First, the Cassanitis say that the applicants' joinder would be self-defeating. If the purpose of the applicant's joinder was to seek a declaration establishing that they were not bound by the Final Orders, that purpose would be thwarted once they were joined as parties to the proceeding and so became bound by the declarations that had already been made in them. Ashurst SC for the Cassanitis put it this way in his oral submissions:
"There is simply no utility to be joined to proceedings, which may have the effect of making you bound by those orders, simply to get a declaration that you are not bound by those orders, which was the position you were in before you applied to be bound."
To that the applicants reply that, once joined to the proceedings, they would not necessarily be bound by declarations made prior to their joinder, and even if that were the effect of the joinder the Court could craft orders to exclude the applicants from the binding effect of the Final Orders. But crafting orders that amend the Final Orders to specify upon which parties they are binding does not appear to be a course open to the Court, bearing in mind the strict time limit for varying orders in UCPR, r 36.16. Moreover, joining the applicants to the Supreme Court proceedings merely for the purpose of redrafting the Final Orders to state expressly what would be the legal effect of the orders in any case is a course that lacks utility.
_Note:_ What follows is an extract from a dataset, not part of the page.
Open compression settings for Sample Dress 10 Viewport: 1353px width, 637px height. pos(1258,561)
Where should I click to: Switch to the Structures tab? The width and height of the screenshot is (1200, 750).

But the strength of the Cassanitis' second contention makes it unnecessary to decide this point.
The Cassanitis secondly disputed that there was any basis for the joinder of the applicants because the Final Orders do not directly affect (or indeed affect at all) any of the applicants' rights or liabilities: John Alexander's. They argued that the applicants are strangers to the litigation, and such they are not affected by the Final Orders. Further, the applicants seek no substantive relief from the Court, only an order that they are not bound by the Final Orders, to which no one seeks to bind them.
The applicants agree that they are not bound by the Final Orders in the Supreme Court proceedings. However they claim to have a "real and substantial interest" in the Final Orders because of the way that they allege the Cassanitis have threatened to use those orders in the AAT proceedings. They seek the Proposed Orders defensively in order to nullify that threat. The applicants claim that at the time they filed the present notice of motion, the Cassanitis' position was that the Final Orders were binding on the AAT, and that even after the Cassanitis abandoned that position after the motion was filed they continued to submit that the declarations were relevant to the determination of the AAT proceedings. The applicants say that is enough to warrant their joinder in these proceedings for the purpose of this Court making the Proposed Orders. To understand the applicants' position, it is necessary to consider the correspondence between the parties in more detail.
The Secretary filed submissions before the AAT contending that the Properties were owned by the Cassanitis, and that the Cassanitis had not transferred away their equitable or legal interests in the Properties. The applicants contended that the deeds purportedly signed in relation to the equitable interests in the Properties could not have had the effect that the Cassanitis claimed they had, and that in any case they were not genuine.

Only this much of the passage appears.